The Body Breaks Down
By early 2023, the effects were visible. Friends in Sri Lanka noticed the swelling in her legs. When she refused treatment and traveled to Thailand instead, those who saw her in Phuket said they were “horrified.”
She could barely walk. Climbing a single stair took several minutes. One friend who lived in the same building said they feared finding her dead each morning. “I convinced her to seek treatment, but she didn’t make it,” they told Russian outlet 116.ru.
Another friend was more direct: “Ms. Samsonova’s idle starvation was causing her to melt before our eyes, but she believed everything was fine.” They added that only her eyes and hair looked healthy.
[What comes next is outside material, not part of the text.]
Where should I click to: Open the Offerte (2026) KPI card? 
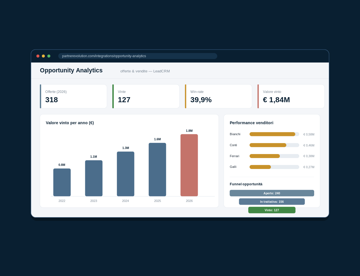(x=73, y=96)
The rest of her body told a different story.
Her last Instagram post came on June 10, 2023, celebrating durian season in Thailand. “Wake Up And Smell the Durian!” she wrote, urging followers to try the pungent fruit. Days before her death, she posted a quote to her Instagram stories: “Life is meaningless but worth living provided you recognise it’s meaningless.”
Why a Fruit Diet Fails
Medical experts who reviewed Samsonova’s case point to multiple nutritional deficiencies that would have developed over years of eating only fruit.
A diet of just fruit and seeds lacks protein. The human body needs protein to maintain muscle mass, produce enzymes, and support immune function. Without it, the body begins breaking down its own tissue.
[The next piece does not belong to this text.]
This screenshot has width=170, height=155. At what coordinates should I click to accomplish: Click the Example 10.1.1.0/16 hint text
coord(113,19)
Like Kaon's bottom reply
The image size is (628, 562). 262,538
Vitamin B12 exists almost exclusively in animal products. Vegans who don’t supplement develop deficiency within years, leading to anemia and nerve damage. Samsonova’s diet also lacked adequate iron, calcium, zinc, and omega-3 fatty acids.
The combination weakens the immune system. A body without proper nutrition cannot fight infection. When Samsonova contracted what her mother described as a cholera-like illness, she had nothing left to fight with.
Registered dietitians stress that even well-planned vegan diets require supplementation. A fruit-only diet is not a vegan diet. It’s starvation.
A Mother’s Grief, A Friend’s Anger
Vera Samsonova watched her daughter slip away for years. She tried to intervene. So did friends. None of it worked.
“She did not listen to her mother,” Vera told media. She said her daughter, once an aspiring model, “refused to listen” to anyone’s concerns about her health.
Friends expressed frustration mixed with grief. “You don’t need to be a doctor to understand where this will lead,” one said after learning of her death.
Another was harsher: “Only her eyes, merry eyes, and gorgeous hair compensated for the dreadful sight of a body tortured by idiocy. Forgive me if it sounds harsh.”
Yet Samsonova saw it differently until the end. She posted frequently about how her diet was transforming her body and mind. “I love my new me,” she wrote. She claimed she would never return to her old eating habits.
When Influence Becomes Dangerous
Samsonova’s death raises questions about social media health advice. She had tens of thousands of followers who saw her posts about raw food and extreme restriction. Some may have tried to copy her diet.
The vegan community has responded with mixed reactions. Some worry the case will be used to attack plant-based eating in general. Others acknowledge that what Samsonova practiced was not veganism but something closer to an eating disorder.
Nutritionists emphasize the difference between a balanced vegan diet with proper supplementation and the kind of extreme restriction that killed Samsonova. One requires planning and knowledge. The other is a slow form of suicide.
Her story is not an argument against veganism. It’s a warning about ignoring your body’s basic needs because an online persona demands it. About mistaking social media followers for medical expertise. About the price of refusing help when friends and family can see you’re dying.
Zhanna Samsonova spent her final years telling followers she felt better than ever. Her body told a different story. By the time she sought medical treatment in Malaysia, it was too late.